Keys


 Today I wanted to sit down at a piano. I also had the impulse to write. It may be something in the hands, an instinct that is deep in my brain, left from the cave man days. Desirable by instinct. In my mind, I am passionate about something, but something elusive. This week has been what you call inspirational!  On Sunday, we had a birthday for my son, his 21st. It was a great success of a party! We all left feeling happy and the young adults didn't even come home and finish off all the booze, by Thursday morning two bottles of wine sat prim with ribbons on the end of his dresser. 

And inspiration, defined as such, as the ancients used the word for air or breath, looks about right bouncing around in front of my vent in shiny balloons, giving them life. This week when things started to go awry, I ran off to Roswell to hide out deep in the back of a Civil War Era cemetery in silence. The weather was a perfect 70-something with a breeze that blew long, soft, silky blades of green grass like a dream. As I was sitting away from the greater world, the only sound was the earth's sweet breath. The sunlight, glittering gold, seemed distant above the rustling of newly changing leaves. It was so beautiful. 

I was in Roswell, GA, a historic southern town with much history and gravestones dating to the 19th century. With large white plantation homes, the glory isn't only architectural, but also held within their walls the parents of beloved American president Theodore Roosevelt. 

And I, for a miserable moment, a magnificently wonderful, breathtaking moment, read my Nathaniel Hawthorne book to the spirits there who remembered it as new, and imagined they were very pleased indeed as the winds picked up. I was laying back on a wall, like I was in the secret garden, trying very hard to read it well.

When I came home and the balloon danced, I remembered about the ancients creating inspiration from the air we breathe, and it has danced and shivered and twirled there all week. 

(I say to Lilly, put on some music, and she plays Beethoven's moonlight Sonata for me)

I decided to write short stories for my family for Christmas, I hope I will. I'm really pretty bad about things, especially without a computer. I write this on a phone. I've begun and I have more ideas to transform. It has been a few months of reading short stories. Last night I started to imagine my new idea coming to life, and from the voice of an old woman, I remembered that Chekov had me with his story of an old man. Which brings me back to the keys which inspired me to be here to begin with. Had he been playing the piano?

 As I was driving my son to work I played a piece of piano music. Usually they play new music through headphones and I've been listening to terrible new wave music This is very bad for everyone. But the classical music was great.
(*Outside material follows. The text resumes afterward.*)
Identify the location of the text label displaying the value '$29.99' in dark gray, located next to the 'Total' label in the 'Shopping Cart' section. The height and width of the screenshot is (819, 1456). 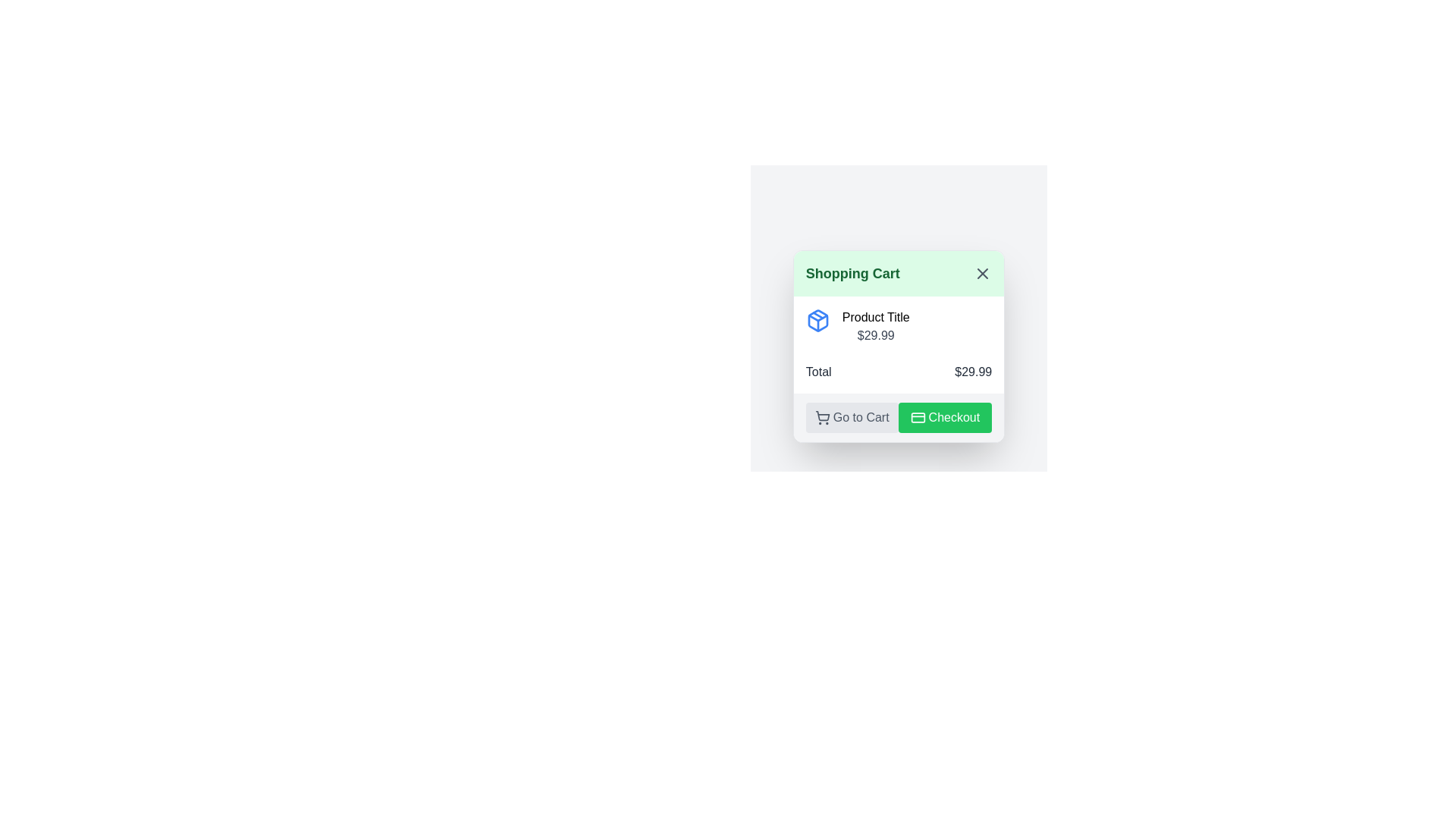
(973, 372).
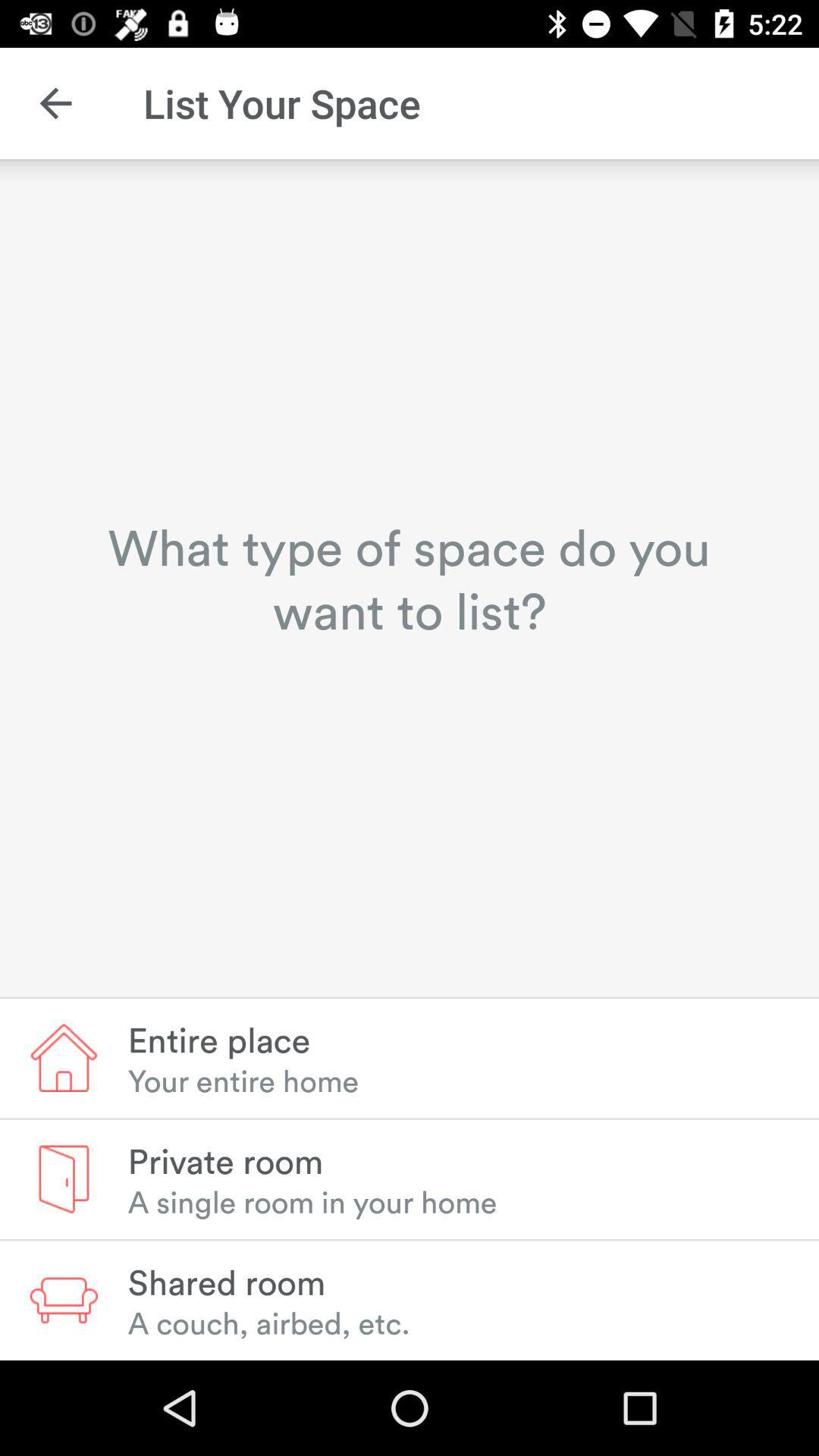 The image size is (819, 1456). What do you see at coordinates (55, 102) in the screenshot?
I see `the icon above the what type of` at bounding box center [55, 102].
So when a piece came on in a certain unexpected key I felt inspired again, because that is how I have been all week. The music was not high or low, and it had me envision a perfect lady at a moment of genteel grace, which was like a fairy tale from a modern perspective. And especially in my car, lol. So I was pretty taken by it, how neat to think of time and tone, a sounding bell, as melody in a certain key. 

In the cemetery I pictured the earth as if I could hold it like dirt balled up in my hand. And it was dirt and it was worthless. But something told me that it was not worthless. That the mess we make it out to be was like lost breezes that give life to the beautiful, inspired world. The meaning of which we take for granted.

That inspired me. As I am sitting here, with these terrible instincts, I know how brilliant I am, not as a writer, no, but as a living, breathing life.